Snowden y Manning eran, en último término, reclutas. Reclutas de distintas guerras, o, mejor, de diferentes frentes de la misma guerra. De los primeros en la línea de batalla, de los más invisibles y más reemplazables, como todos los reclutas de todas las guerras. Los eslabones débiles de una cadena enorme conformada por miles de agentes que integran los aparatos de inteligencia y seguridad americanos que desde los ataques de 2001 han visto sus presupuestos y sus planteles de personal agrandados como nunca antes. Hombres jóvenes enojados y frustrados con acceso a información sensible, inmersos en una maquinaria en la que son solamente un par de peones más, pero a la que pueden desestabilizar tomando la decisión de sacar a la luz pública lo que los gobiernos quieren mantener en secreto.

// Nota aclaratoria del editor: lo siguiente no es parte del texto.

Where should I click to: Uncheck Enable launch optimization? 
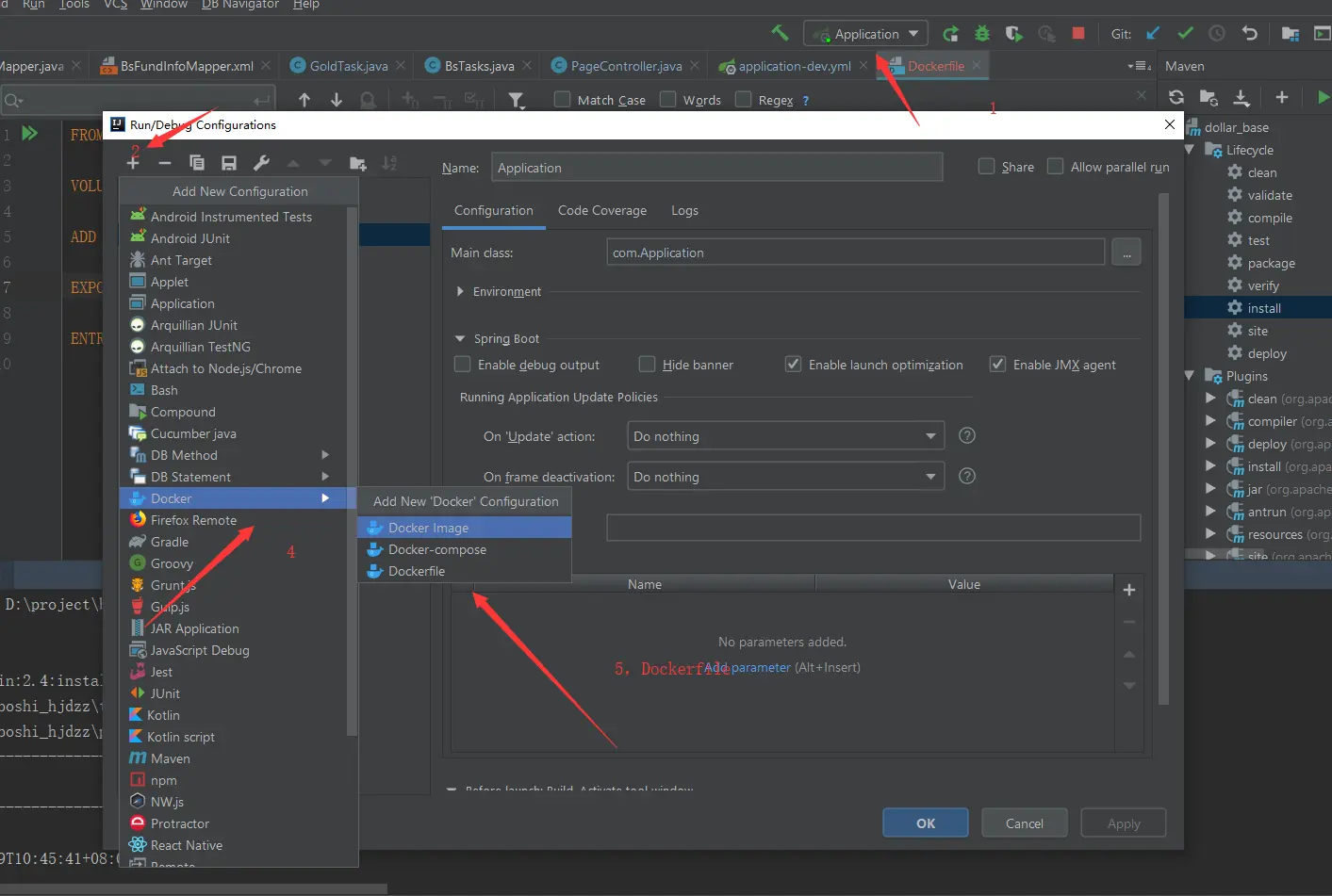pos(793,365)
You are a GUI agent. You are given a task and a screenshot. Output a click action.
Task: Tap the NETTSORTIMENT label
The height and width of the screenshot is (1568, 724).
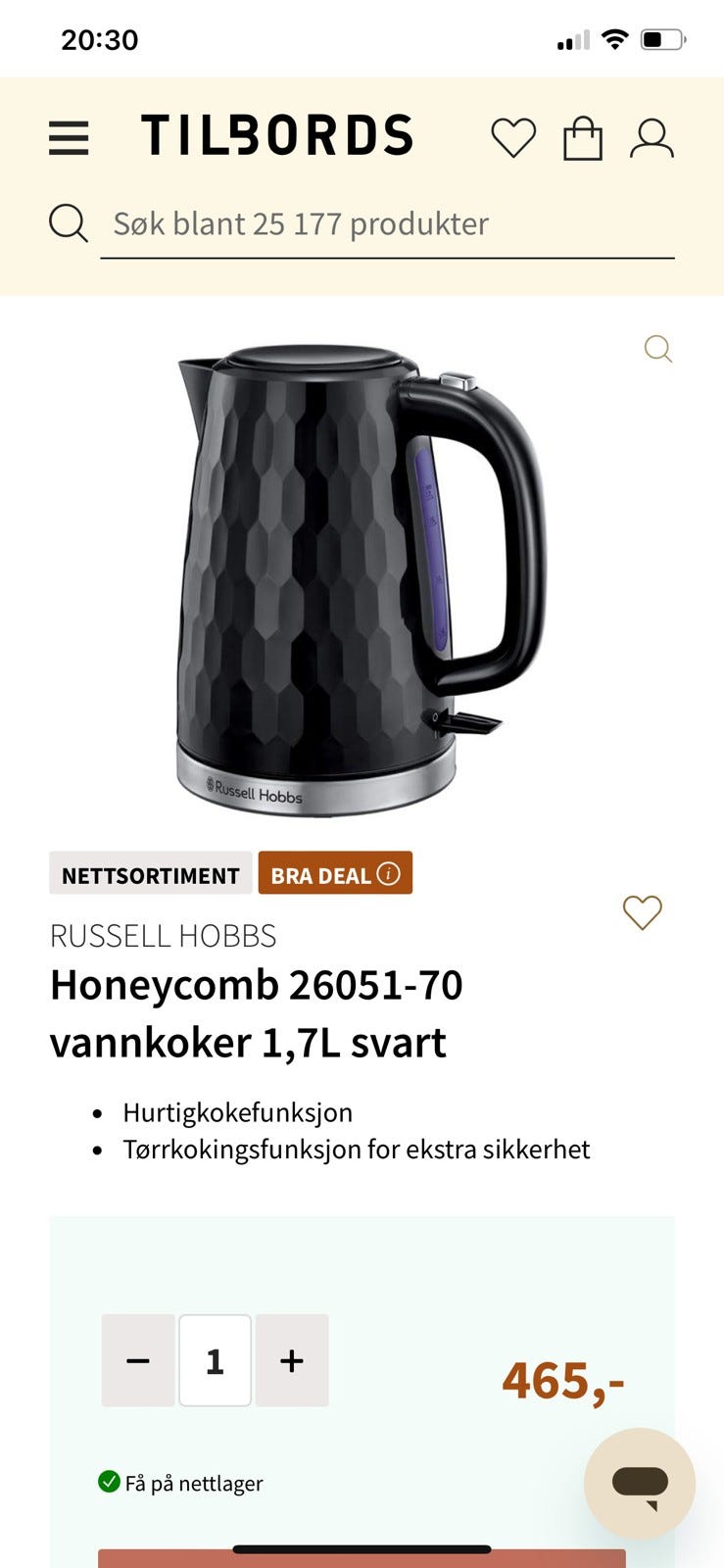click(x=151, y=873)
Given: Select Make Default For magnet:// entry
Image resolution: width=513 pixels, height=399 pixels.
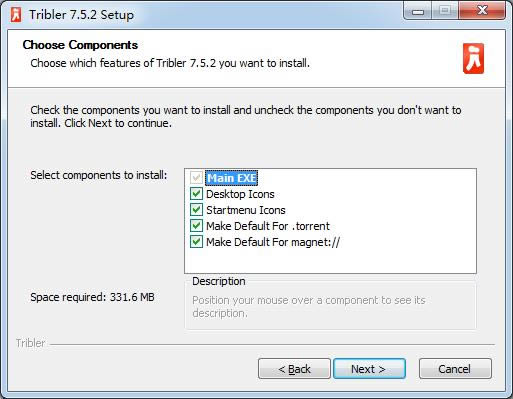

Las filtraciones de ambos leakers, además, pueden ser leídas como narraciones de guerra: los leaks de Manning son un fresco de las guerras de Irak y Afganistán, de la acción gigantesca, torpe y desmesurada que Washington desplegó después de la conmoción de los ataques del 11 de septiembre, partes de guerra de un mundo habitado por gente como Saddam Hussein , Donald Rumsfeld o Tony Blair (y por George W. Bush y Osama Bin Laden, claro, esos dos gemelos malvados), esos secretos revelados iluminaban un escenario repleto de “daños colaterales”, de bombardeos sobre población civil, de caos de una tierra arrasada y devuelta a la edad de piedra; las revelaciones de Snowden dibujan, en cambio, los paisajes de la guerra contra el terrorismo llevada adelante desde las trincheras de los servicios de inteligencia, un terreno hecho de boxes ocupados en gran proporción por analistas de inteligencia de veintipico de años que ganan salarios intermedios y tienen una leve capacitación en cuestiones de seguridad nacional, empleados muchas veces, a su vez, de empresas contratistas que venden servicios de consultoría al sistema de defensa norteamericano. El mundo que iluminó las filtraciones de Manning a Wikileaks es una película de guerra, el que nos muestra por la rendija Snowden es una de espías. Una de espías que sucede en oficinas impersonales, entre empleados de rango bajo asignados a una terminal de computadora por la que corre, todo el tiempo, un programa que vigila los datos privados que cientos de millones de personas intercambian vía internet. Si Manning nos dejó ver la guerra realmente existente que se libraba en Bagdad o Kabul, Snowden nos muestra la guerra silenciosa y paranoica que se lleva a cabo en el campo de batalla de la información, en el monitoreo constante de datos privados con los que se pretende anticipar las acciones del siempre esquivo y ubicuo terrorismo global. 

«Collateral Murder». Registro del ejército americano filtrado por Manning a Wikileaks

Dice Martin Amis en uno de los ensayos de su libro El segundo avión: “El 11 de septiembre causó un derrumbe moral, planetario; y redujo la distancia entre la realidad y el delirio.” Las revelaciones de Edward Snowden o los wikileaks filtrados por Bradley Manning iluminan el terreno crepuscular de la guerra que vivimos. Sabemos que la guerra siempre es una fuerza productiva poderosa, ensaya tecnologías y formas de organización que luego se aplican en la paz. Es por eso mismo que estos secretos revelados nos hablan también del mundo por venir.